RBMS1 depletion enhances anti-tumor activity of B7-H3.CAR-T cells targeting human TNBC
CAR-T cell therapy is effective against hematologic malignancies but its clinical efficacy in solid tumors is limited. This might be attributed to CAR-T cells exhaustion characterized by upregulation of inhibitory receptors (e.g. PD-1) and loss of effector functions. Several preclinical studies suggest that PD-1/PD-L1 blockade may synergize with CAR-T cell therapy to improve its anti-tumor activity [10, 11]. To investigate whether RBMS1-depletion in tumor cells could enhance CAR-T cell activity, B7-H3 specific CAR-T cells (B7H3.CAR-T cells) [35] were co-cultured with RBMS1-depleted or control MB-MDA-231 cells expressing B7-H3 antigen (Fig. 8A). Importantly, depletion of RBMS1 significantly augmented the anti-tumor effect of B7-H3.CAR-T cells at relatively low T-cell to tumor cell ratio (1:4) (Fig. 8B–C). These data suggest this combinatorial strategy have significant clinical potential in improving CAR-T therapy in TNBC.
Discussion
Immune checkpoints (e.g. PD-L1/PD-1) are regulated by multiple factors, helping cancer cells evade immune attacks. Blockade of immune checkpoints could provide promising therapeutic outcomes for multiple cancers [36,37,38,39]. However, few studies have demonstrated that RBPs play critical roles in immune checkpoints regulation. On the basis of unbiased bioinformatic analyses of RBPs in breast cancers with distinct immune status, we identified RBMS1 to be accumulated in TNBC tumors. Using an shRNA library of RBPs, we systematically revealed that RBMS1 could modulate the level of PD-L1 in TNBC cells.

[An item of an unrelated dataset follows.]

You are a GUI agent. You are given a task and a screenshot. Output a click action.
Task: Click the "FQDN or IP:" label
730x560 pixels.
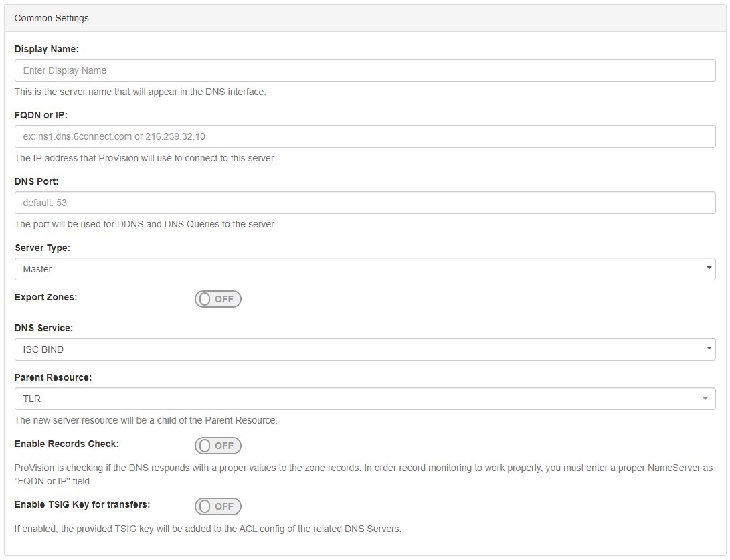tap(41, 115)
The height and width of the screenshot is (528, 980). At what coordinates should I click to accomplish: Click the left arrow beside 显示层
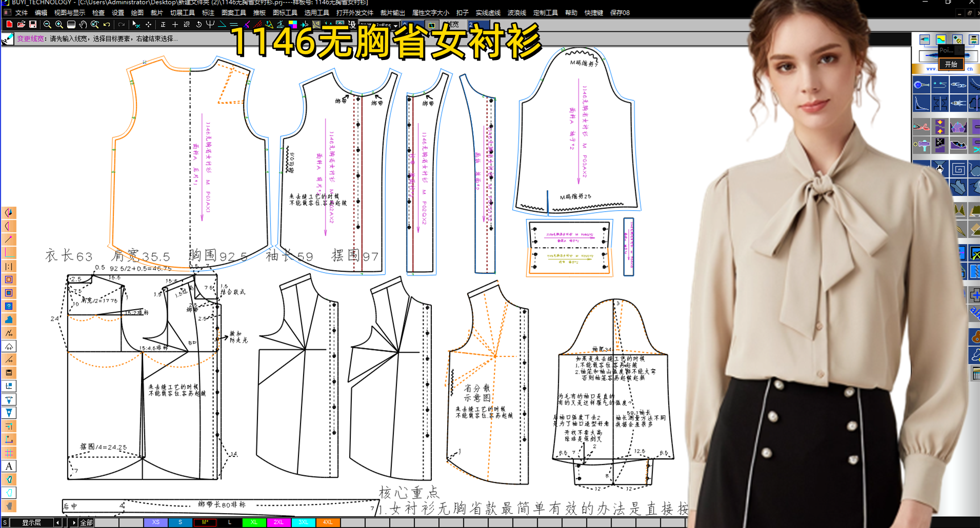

Specifically, loss of RBMS1 significantly decreases PD-L1 protein level, thereby enhancing the efficacy of anti-CTLA4 immunotherapy in TNBC. We showed that RBMS1 binds to the 3′-UTR of the glycosyltransferase B4GALT1, which in turn stabilizes its mRNA. Subsequently, the elevated B4GALT1 promotes PD-L1 glycosylation and increases PD-L1 protein stability, preventing cancer cells from immune attacks (Fig. 8D). However, when RBMS1 is depleted, it destabilizes B4GALT1 transcript, resulting in the suppression of glycosylation and increased degradation of PD-L1, thus promoting anti-tumor T-cell immunity and sensitizing TNBC cells to anti-CTLA4 therapy (Fig. 8D). Altogether, our data establish RBMS1 as a novel immune checkpoint regulator with therapeutic potentials and clinical values for TNBC.

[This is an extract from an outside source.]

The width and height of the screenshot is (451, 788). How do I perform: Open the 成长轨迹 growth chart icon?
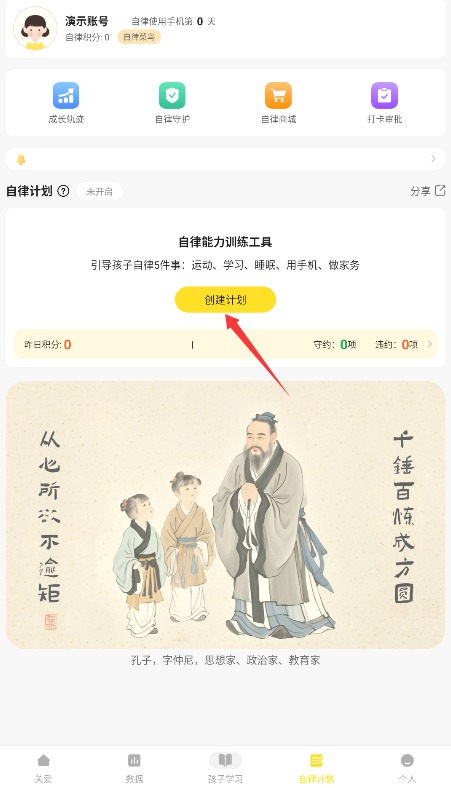coord(66,95)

RBMS1 has been previously reported to inhibit colon cancer metastasis with clinical utility for risk stratification of patients [25]. Meanwhile, our recent study revealed that RBMS1 regulates lung cancer ferroptosis through translational control of SLC7A11 [26]. However, the expression and function of RBMS1 in breast cancer is less understood. We observed that RBMS1 is highly expressed in breast cancer samples, especially in TNBC samples, which is positively correlated to PD-L1 level. RBMS1 ablation significantly reduced PD-L1 level, thus to stimulate CD8+ CTL population and Granzyme B release and enhance the T-cell-mediated cancer cell killing, suggesting that RBMS1 plays an important role in breast cancer immunotherapy regulation.
PD-L1 could be regulated by glycosylation, which inhibits 26 S proteasome-mediated PD-L1 protein degradation, leading to T-cell immunosuppression of cancer cells. B3GNT3 was identified as one of the glycosyltransferases of PD-L1, whereas B3GNT3-downregulation enhanced cytotoxic T-cell-mediated anti-tumor immunity. Our studies discovered B4GALT1 as a novel glycosyltransferase of PD-L1. Depletion of RBMS1 significantly destabilized B4GALT1 mRNA, and reduced PD-L1 glycosylation, promoting the ubiquitination and degradation of PD-L1 in TNBC.
In addition to the underappreciated RBMS1, we also identified some other RNA binding proteins, which could regulate PD-L1 level, including RBFOX2, RPS10, RPS5. Previously, some of the identified RBPs have been shown to participate in cancer progression. For example, RBFOX2 promotes nasopharyngeal carcinogenesis through regulating alternative splicing [40]. However, it is still largely unknown whether targeting RBPs could promote tumor-infiltrating cytotoxic T-cell immune response. Thus, further investigation of RBPs in regulating immune surveillance might provide novel targets to improve the efficacy of cancer immunotherapy.
Materials and methods
Reagents
Tunicamycin, Cycloheximide and Actinomycin D were obtained from APExBio (B7414, A8244 and A4448). Recombinant human interferon γ and recombinant mouse interferon γ were obtained from Meilun Biotechnology co., Ltd. Dalian (MB5954 and MA0620). Bortezomib (PS-341) was obtained from Selleck (S1013).
Cell culture
Cell lines used in this study were obtained from the American Type Culture Collection (ATCC) and cultured under standard culture conditions in culture medium recommended by the ATCC. MDA-MB-231 was cultured with Leibovitz’s L-15 medium (GIBCO) supplemented with 10% FBS (BI) at 37 °C without CO2. HCC1937 was cultured with RPMI-1640 media (GIBCO) supplemented with 10% FBS, while BT-549 was maintained using RPMI-1640 media (GIBCO) supplemented with 0.023 U/ml insulin and 10% FBS. 4T1 and HEK293T cell lines were cultured with DMEM (GIBCO) media supplemented with 10% FBS. All cells except MDA-MB-231 were incubated in a humidified atmosphere containing 5% CO2 at 37 °C.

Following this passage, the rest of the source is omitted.